INSTRUCTIONS »
**1)** In the reflection on seniority, reproduce everything from "St. Benedict was" down to "and his deeds.".
**2)** In the reflection on seniority, which three things establish the places of all in the monastery, according to the quoted passage from St. Benedict's Rule?

EXCERPT TO READ »

++++++++++++++++++++

I want to punch them.

Maybe I'm just old. How many times have I had that look on my face that I remember seeing so many times when I was growing up, sententiously trying to explain something to my elders who for reasons I couldn't quite explain looked so clueless when now I realize they were simply holding their tongues? Why is it so painful for me to be told how to drive in my own neighborhood or when such-and-such an annual event is supposed to start? Why does it drive me so crazy to have the new kid telling me things about people I have known now (if they're fencers) for well over six years (the limit of my childhood knowledge of any one group of friends); if they're colleagues, some of them for well over fifteen? Why do I care so much about my status as the One Who Has Been Here Longer Than You Have? Why can't I just smile that smile and let the puppies (alias, newcomers) get on with being young?

I'm a bitch, I know it. If the puppies are misbehaving, it is largely my fault. I encouraged them, lowered my status in some way to make them think that it was okay to challenge me. It does help, I must admit, to complain about the puppies to even older dogs than I am. They know what it feels like to have their seniority challenged, maybe even by me in my younger and more foolish days. And yet, it's not as if they never bit me on the nose in order to put me back in my place. Oh, but I really don't want to be a bully. I always knew why the other kids hated me so much: I disrupted the social order simply by being me. I was new; I was (sad to say) smart. They more or less had to pick on me in order to reassure themselves that their status was still intact. But I put up with the bullying; I put up with being new for the better part of my life. I put up with having no memories to draw on of how so-and-so behaved back-when in order to help guide me about how to interact with them in the moment. I do not see why now I have to put up with being told, quite frankly, how to suck eggs, when I am the one who has the local knowledge, not them.

St. Benedict was wise in a number of ways, but quite possibly the wisest was in the provision he made in his Rule for determining the status of the monks in any given community. As Benedict put it (chapter 63):

"Let all keep their places in the monastery established by the time of their entrance, the merit of their lives and the decision of the Abbot. Yet the Abbot must not disturb the flock committed to him, nor by an arbitrary use of his power ordain anything unjustly; but let him always think of the account he will have to render to God for all his decisions and his deeds.

++++++++++++++++++++

DATA TO EXAMINE »
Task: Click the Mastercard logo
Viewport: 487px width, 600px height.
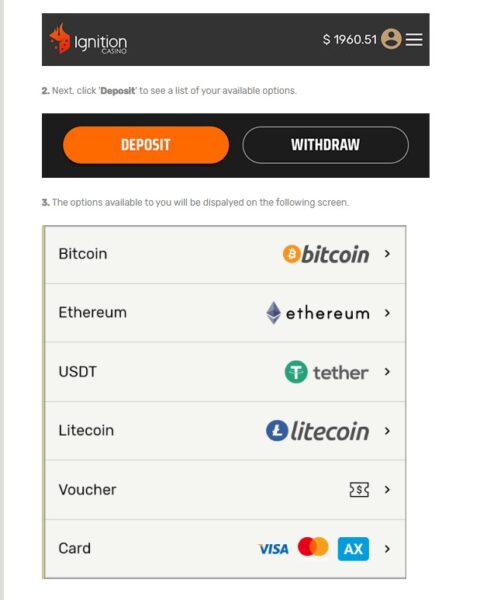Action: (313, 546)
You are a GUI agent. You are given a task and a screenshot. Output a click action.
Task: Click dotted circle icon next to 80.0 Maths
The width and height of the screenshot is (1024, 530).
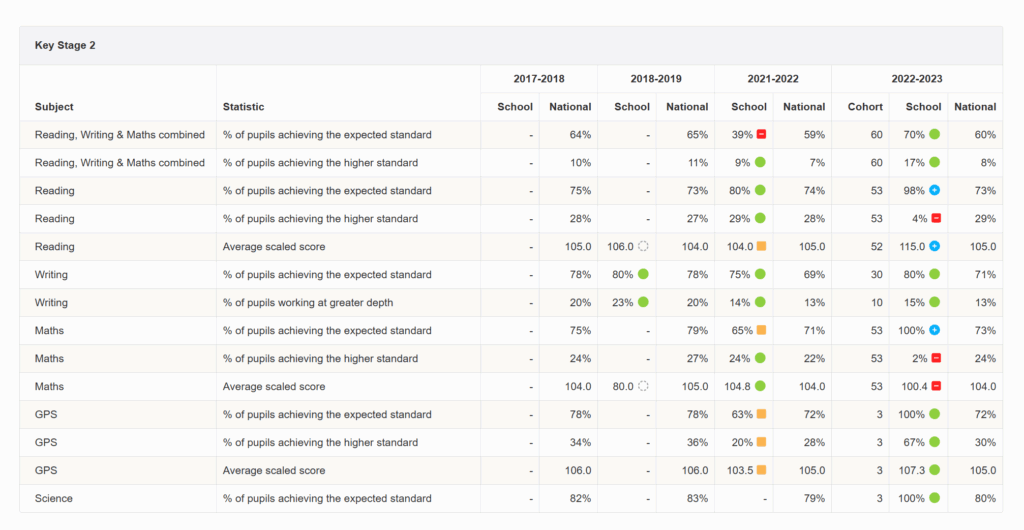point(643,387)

++++++++++++++++++++

WRITTEN ANSWERS »
**1)**
St. Benedict was wise in a number of ways, but quite possibly the wisest was in the provision he made in his Rule for determining the status of the monks in any given community. As Benedict put it (chapter 63):

"Let all keep their places in the monastery established by the time of their entrance, the merit of their lives and the decision of the Abbot. Yet the Abbot must not disturb the flock committed to him, nor by an arbitrary use of his power ordain anything unjustly; but let him always think of the account he will have to render to God for all his decisions and his deeds.

**2)** The time of their entrance, the merit of their lives, and the decision of the Abbot.